** Problem **
Collect every line below that contains the word "should".
□ □ □ □ □ □ □
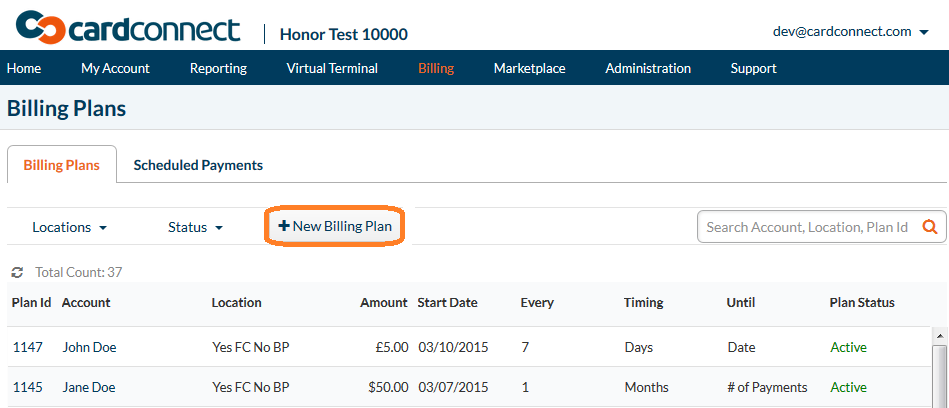Expand the Locations filter dropdown
The width and height of the screenshot is (949, 408).
pos(70,228)
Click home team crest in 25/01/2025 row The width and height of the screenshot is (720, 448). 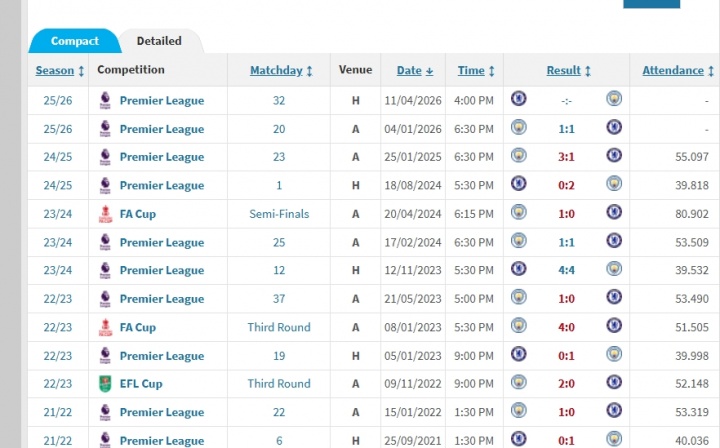click(x=518, y=156)
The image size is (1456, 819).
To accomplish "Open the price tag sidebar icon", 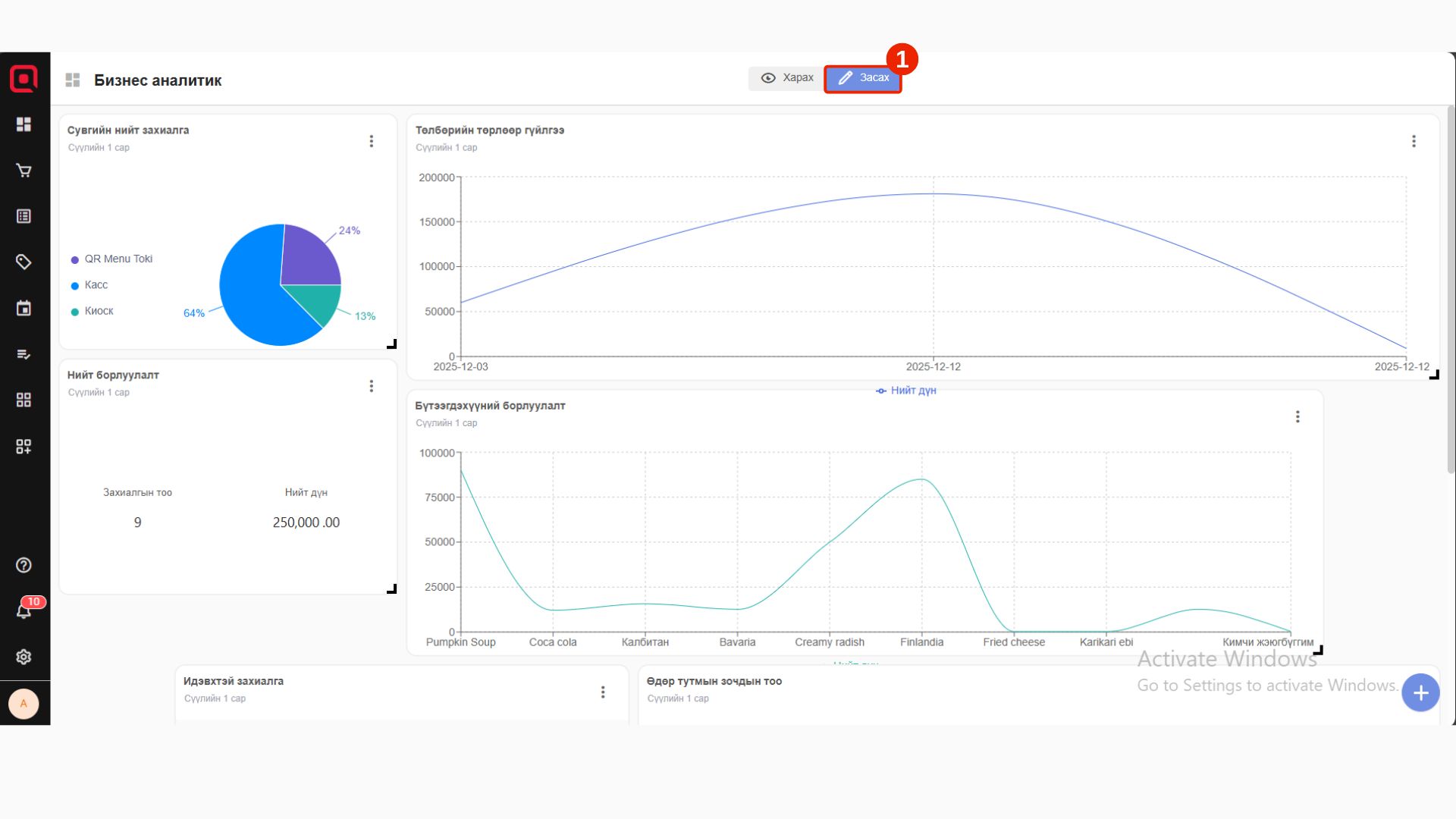I will [24, 262].
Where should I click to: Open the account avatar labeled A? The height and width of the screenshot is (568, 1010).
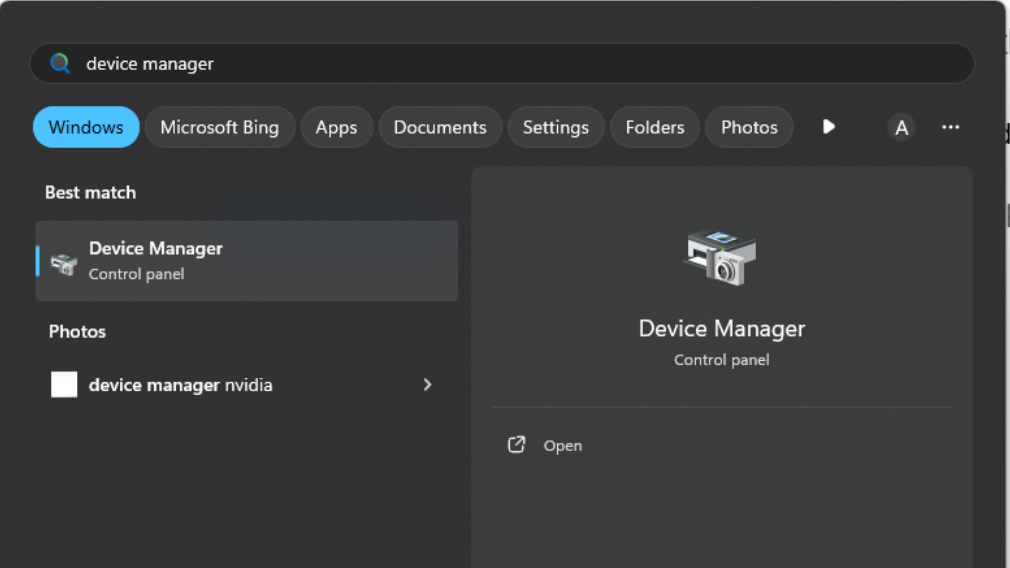(901, 127)
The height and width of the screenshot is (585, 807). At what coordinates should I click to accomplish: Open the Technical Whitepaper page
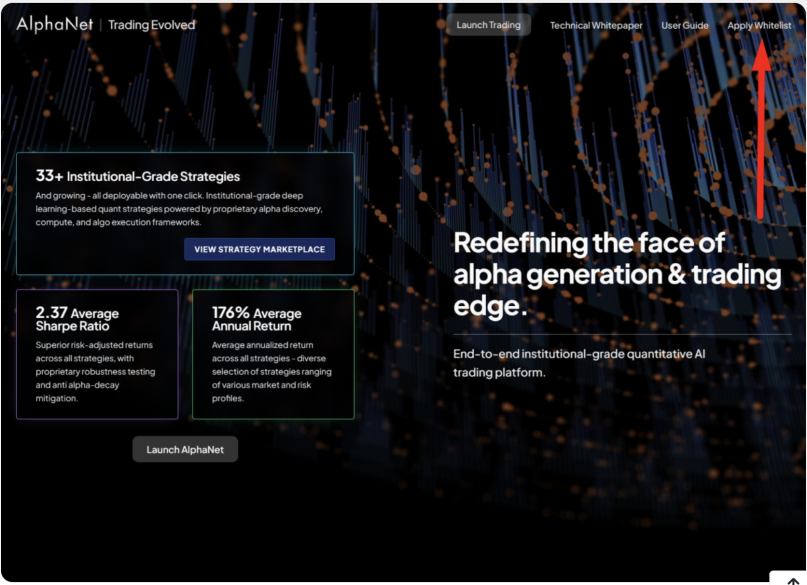596,25
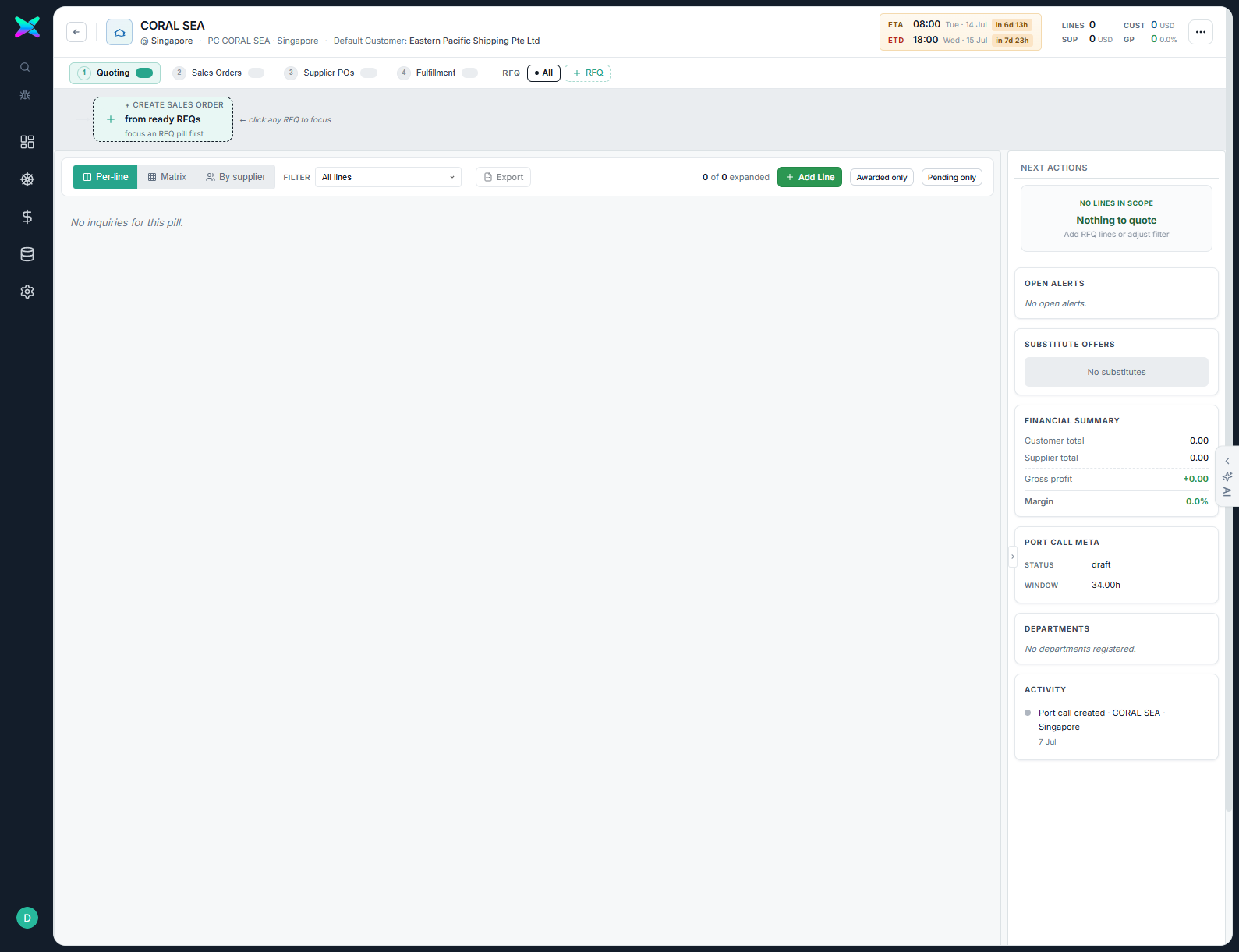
□ □ □ □ □ □ □
** Response **
Where should I click to: Open the account avatar labeled A? The height and width of the screenshot is (568, 1010).
The height and width of the screenshot is (585, 807). At what coordinates should I click to accomplish: Open the Technical Whitepaper page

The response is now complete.